How long he spent in that dark tunnel Loren couldn't say, but when he finally bumped into another ladder it was all he could do to not shout for joy. The hatch above it required all of his not-so-impressive strength to shove open, as something had been pinned on top of it. But when it finally did break free with a crash, the things that hit his senses were the last thing Loren had expected. While the smells may have left for a little doubt, the sounds that were greeting his ears most certainly did not.
Loren Lannister was in a whorehouse.
It took his eyes a long while to adjust to the light after being in the dark for so long, but Loren finally managed to gather his surroundings as a store room. Foods, from sacks of potatoes to sides of dried beef, were neatly ordered in the room alongside…
Bless the Seven, could it be?
Wine, the love of his life, had been what was keeping Loren in the darkness. The Drunken Lion forgave it instantly, pulling a bottle from a case and uncorking it without so much as looking at the vintage, putting the wine to his lips and letting the alcohol pour down his parched throat.
Bliss.
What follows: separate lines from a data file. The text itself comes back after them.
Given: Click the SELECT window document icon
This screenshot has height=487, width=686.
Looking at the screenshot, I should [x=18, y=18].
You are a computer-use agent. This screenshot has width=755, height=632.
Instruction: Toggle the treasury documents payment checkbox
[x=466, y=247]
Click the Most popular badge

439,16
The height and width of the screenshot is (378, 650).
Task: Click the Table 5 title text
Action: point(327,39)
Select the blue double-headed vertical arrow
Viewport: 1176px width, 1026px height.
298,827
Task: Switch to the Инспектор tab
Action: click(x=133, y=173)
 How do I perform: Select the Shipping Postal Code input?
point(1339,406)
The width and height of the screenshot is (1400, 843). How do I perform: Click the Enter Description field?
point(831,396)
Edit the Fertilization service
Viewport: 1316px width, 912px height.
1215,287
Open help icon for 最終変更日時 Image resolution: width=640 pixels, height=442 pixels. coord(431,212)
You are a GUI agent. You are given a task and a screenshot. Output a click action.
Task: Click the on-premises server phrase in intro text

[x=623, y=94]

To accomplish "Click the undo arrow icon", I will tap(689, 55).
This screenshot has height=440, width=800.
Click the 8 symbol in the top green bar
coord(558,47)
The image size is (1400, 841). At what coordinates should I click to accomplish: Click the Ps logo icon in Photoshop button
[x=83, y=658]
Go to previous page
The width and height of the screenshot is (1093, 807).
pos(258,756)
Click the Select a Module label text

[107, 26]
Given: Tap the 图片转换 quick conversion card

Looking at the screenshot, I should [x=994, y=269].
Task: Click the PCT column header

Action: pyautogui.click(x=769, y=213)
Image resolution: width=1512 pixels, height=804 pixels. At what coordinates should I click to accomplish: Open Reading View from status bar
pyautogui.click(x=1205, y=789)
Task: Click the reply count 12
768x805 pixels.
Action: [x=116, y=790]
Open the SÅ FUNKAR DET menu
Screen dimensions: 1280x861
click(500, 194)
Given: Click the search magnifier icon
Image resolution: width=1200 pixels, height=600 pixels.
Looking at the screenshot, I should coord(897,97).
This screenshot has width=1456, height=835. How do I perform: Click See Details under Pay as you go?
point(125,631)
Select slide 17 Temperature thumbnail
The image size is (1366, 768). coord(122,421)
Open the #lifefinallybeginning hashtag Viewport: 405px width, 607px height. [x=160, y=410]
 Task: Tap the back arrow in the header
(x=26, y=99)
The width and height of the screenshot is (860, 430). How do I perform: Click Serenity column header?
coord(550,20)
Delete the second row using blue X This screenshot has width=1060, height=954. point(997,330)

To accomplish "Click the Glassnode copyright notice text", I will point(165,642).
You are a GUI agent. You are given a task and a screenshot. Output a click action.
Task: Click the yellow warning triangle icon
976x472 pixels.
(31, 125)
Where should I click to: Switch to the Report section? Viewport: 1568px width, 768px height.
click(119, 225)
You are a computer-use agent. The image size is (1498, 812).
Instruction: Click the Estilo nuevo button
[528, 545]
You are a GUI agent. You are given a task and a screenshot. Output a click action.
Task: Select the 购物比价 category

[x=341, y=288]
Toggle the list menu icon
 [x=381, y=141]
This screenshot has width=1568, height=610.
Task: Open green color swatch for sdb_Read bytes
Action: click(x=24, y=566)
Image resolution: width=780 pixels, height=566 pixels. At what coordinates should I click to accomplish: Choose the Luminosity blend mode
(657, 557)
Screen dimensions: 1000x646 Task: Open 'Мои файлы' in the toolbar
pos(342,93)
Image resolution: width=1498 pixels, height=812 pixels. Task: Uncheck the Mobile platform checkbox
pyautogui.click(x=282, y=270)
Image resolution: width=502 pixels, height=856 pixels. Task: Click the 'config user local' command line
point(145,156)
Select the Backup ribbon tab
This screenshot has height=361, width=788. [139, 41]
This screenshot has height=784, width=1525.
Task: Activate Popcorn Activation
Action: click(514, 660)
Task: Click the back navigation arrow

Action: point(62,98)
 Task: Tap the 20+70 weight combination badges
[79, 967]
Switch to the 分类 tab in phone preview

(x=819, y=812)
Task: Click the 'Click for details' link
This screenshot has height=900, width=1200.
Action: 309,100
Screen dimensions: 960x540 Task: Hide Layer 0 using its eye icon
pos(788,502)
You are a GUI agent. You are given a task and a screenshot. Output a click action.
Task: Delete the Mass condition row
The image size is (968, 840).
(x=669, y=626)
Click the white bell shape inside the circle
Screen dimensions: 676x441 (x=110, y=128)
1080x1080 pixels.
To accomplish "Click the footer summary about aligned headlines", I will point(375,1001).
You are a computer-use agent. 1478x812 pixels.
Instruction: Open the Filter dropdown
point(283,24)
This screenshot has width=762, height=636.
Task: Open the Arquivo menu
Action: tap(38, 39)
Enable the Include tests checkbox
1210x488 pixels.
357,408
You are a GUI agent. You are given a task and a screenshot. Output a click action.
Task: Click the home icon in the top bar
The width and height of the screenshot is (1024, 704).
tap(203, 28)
Utter and complete bliss.
Loren barely noticed the door to the storeroom open, barely even heard the scream or saw the exposed flesh of the naked Summer Island girl, and almost missed the sharp point of a steel sword that the burly, shirtless man the girl brought back pressed against his stomach.
"Tell Waters I found a lion," the gruff voice came, the man throwing his hand out when the girl remained cowering behind his broad back. "Go, girl." The whore ran to obey, Gruff pushing the point hard enough to make Loren understand that the alcohol, however blessed it made him feel, shouldn't be his main focus right now. While he'd been more than willing to die for just one more bottle mere minutes ago, the refreshing taste of the one he'd just downed gave him a new outlook on life. Pointedly, it made him realize he wanted to keep his.
"You been hiding here this whole time, Lannister scum?" The fully bearded man said, his chest covered in so much hair he looked very much like a bear. "Drinking up the wine to try and avoid what's comin' to ya?"
Loren held his hands up, though he didn't relinquish his grip on the neck of the bottle. "If I'd had been here that long, friend, I wouldn't be able to be talking to you right now, much less standing up straight."
Gruff snorted in slight amusement, though the press of steel didn't leave his stomach. "Fair point. But if you ain't been in there all this time, just where you been?"
Well, that was an interesting question. The truth was that'd he'd been in a sept, surrounded by men most likely hostile to the one currently pressing a sword to his stomach. Many of them were members of his family, the rest sworn to it, and all of them hadn't liked him. That being said, he was still a Lannister, and that meant he should be loyal to the other Lannister's whether they liked him or not, didn't it?
Well, that family had been planning to butcher Targaryen babes. They'd raped many women in the city and would have more if it weren't for the Targaryen Prince arriving when he did. They also had an aversion to giving a drunk the alcohol he needed to function, having pushed Loren down to a shaking, vomiting husk of the insignificant man he'd been before. But wouldn't telling this gruff bear of a man where that tunnel led and what his lords could do with that knowledge make him a traitor? Or did that make him a loyalist, since the Lannisters were technically rebels to the Iron Throne?
It all hurt too much to think of. These people had an abundance of wine, and Gruff was looking at the still open trapdoor anyway, his clearly uneducated but not necessarily stupid mind putting the pieces together slowly. Loren decided to save him the trouble.
"Let me have another bottle of wine," the Drunken Lion said, "and I'll tell you exactly where I've been."